Update the entries from the line containing "Given: Expand the font name dropdown" down to the line containing "Action: click(x=1313, y=567)" by replacing "dropdown" with "drop-down". Reproduce only those lines, otherwise unchanged.

------ Records for the task ------

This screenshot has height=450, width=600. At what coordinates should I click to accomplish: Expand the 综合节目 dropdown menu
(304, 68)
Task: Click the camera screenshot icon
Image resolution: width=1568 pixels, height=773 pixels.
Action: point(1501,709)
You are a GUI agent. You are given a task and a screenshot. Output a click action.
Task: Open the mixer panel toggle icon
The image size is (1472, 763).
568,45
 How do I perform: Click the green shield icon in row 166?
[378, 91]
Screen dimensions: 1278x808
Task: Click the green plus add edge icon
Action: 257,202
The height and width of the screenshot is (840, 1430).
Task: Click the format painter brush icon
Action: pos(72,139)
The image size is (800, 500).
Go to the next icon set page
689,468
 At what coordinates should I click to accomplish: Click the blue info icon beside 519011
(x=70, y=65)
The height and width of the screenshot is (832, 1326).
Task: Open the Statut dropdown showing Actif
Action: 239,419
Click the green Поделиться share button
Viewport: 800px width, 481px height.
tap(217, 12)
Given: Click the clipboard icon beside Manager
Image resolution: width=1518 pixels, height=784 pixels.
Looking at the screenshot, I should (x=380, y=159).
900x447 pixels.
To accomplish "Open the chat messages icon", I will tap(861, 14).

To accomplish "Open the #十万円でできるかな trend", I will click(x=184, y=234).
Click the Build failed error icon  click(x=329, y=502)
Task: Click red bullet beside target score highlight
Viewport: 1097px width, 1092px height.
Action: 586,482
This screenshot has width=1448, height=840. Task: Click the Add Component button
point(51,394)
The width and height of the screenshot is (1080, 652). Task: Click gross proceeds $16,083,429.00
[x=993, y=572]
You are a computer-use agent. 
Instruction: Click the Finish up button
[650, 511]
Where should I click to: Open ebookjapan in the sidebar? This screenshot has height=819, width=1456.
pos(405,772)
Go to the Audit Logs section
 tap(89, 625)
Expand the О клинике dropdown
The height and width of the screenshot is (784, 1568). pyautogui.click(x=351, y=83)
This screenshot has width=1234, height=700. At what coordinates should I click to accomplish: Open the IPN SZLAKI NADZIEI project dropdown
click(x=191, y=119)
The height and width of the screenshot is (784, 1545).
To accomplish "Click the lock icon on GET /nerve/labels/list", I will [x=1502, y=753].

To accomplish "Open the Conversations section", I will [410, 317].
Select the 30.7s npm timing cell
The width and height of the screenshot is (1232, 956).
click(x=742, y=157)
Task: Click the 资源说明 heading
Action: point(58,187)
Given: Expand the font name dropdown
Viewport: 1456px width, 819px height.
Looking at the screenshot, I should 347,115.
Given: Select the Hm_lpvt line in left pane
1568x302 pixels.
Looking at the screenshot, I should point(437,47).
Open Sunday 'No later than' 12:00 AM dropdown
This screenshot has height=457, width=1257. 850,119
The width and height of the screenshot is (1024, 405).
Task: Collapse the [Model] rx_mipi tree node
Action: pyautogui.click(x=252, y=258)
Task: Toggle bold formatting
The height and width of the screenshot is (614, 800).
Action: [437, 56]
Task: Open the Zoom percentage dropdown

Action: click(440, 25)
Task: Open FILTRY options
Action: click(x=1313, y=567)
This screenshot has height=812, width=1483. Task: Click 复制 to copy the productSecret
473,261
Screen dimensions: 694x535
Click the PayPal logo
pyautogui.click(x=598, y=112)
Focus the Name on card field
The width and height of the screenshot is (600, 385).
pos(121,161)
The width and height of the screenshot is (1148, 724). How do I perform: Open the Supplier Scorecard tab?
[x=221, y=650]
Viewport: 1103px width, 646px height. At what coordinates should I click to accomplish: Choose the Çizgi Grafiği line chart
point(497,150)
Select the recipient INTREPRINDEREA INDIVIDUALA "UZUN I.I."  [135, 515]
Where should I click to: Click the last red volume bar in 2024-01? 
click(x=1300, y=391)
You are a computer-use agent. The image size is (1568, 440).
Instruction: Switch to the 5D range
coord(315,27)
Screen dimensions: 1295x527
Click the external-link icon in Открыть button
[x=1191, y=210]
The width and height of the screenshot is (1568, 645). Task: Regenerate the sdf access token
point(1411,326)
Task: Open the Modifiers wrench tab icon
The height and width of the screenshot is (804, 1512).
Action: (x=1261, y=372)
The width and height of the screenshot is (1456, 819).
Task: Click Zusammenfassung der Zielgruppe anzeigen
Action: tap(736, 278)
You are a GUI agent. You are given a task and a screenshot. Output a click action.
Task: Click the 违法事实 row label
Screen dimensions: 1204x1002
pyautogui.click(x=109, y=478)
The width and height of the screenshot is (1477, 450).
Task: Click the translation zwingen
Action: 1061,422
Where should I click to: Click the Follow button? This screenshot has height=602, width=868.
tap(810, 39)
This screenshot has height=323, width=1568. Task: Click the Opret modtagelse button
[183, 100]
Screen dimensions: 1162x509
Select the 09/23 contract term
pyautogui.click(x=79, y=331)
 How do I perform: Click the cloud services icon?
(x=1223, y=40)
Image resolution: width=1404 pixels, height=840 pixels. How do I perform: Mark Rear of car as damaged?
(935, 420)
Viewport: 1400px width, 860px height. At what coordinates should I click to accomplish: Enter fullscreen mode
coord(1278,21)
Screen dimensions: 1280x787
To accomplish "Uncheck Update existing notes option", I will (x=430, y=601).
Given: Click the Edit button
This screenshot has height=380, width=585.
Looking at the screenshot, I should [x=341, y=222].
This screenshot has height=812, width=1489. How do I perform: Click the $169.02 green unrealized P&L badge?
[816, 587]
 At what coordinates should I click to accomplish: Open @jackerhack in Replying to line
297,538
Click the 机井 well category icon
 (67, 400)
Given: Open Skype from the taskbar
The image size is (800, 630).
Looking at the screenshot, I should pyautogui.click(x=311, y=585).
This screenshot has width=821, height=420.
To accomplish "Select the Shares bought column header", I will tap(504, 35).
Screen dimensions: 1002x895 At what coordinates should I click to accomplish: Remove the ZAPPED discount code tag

------

### Solution for this task
Given: Expand the font name drop-down
Viewport: 1456px width, 819px height.
Looking at the screenshot, I should 347,115.
Given: Select the Hm_lpvt line in left pane
1568x302 pixels.
Looking at the screenshot, I should point(437,47).
Open Sunday 'No later than' 12:00 AM drop-down
This screenshot has height=457, width=1257. 850,119
The width and height of the screenshot is (1024, 405).
Task: Collapse the [Model] rx_mipi tree node
Action: pyautogui.click(x=252, y=258)
Task: Toggle bold formatting
The height and width of the screenshot is (614, 800).
Action: [437, 56]
Task: Open the Zoom percentage drop-down

Action: click(440, 25)
Task: Open FILTRY options
Action: click(x=1313, y=567)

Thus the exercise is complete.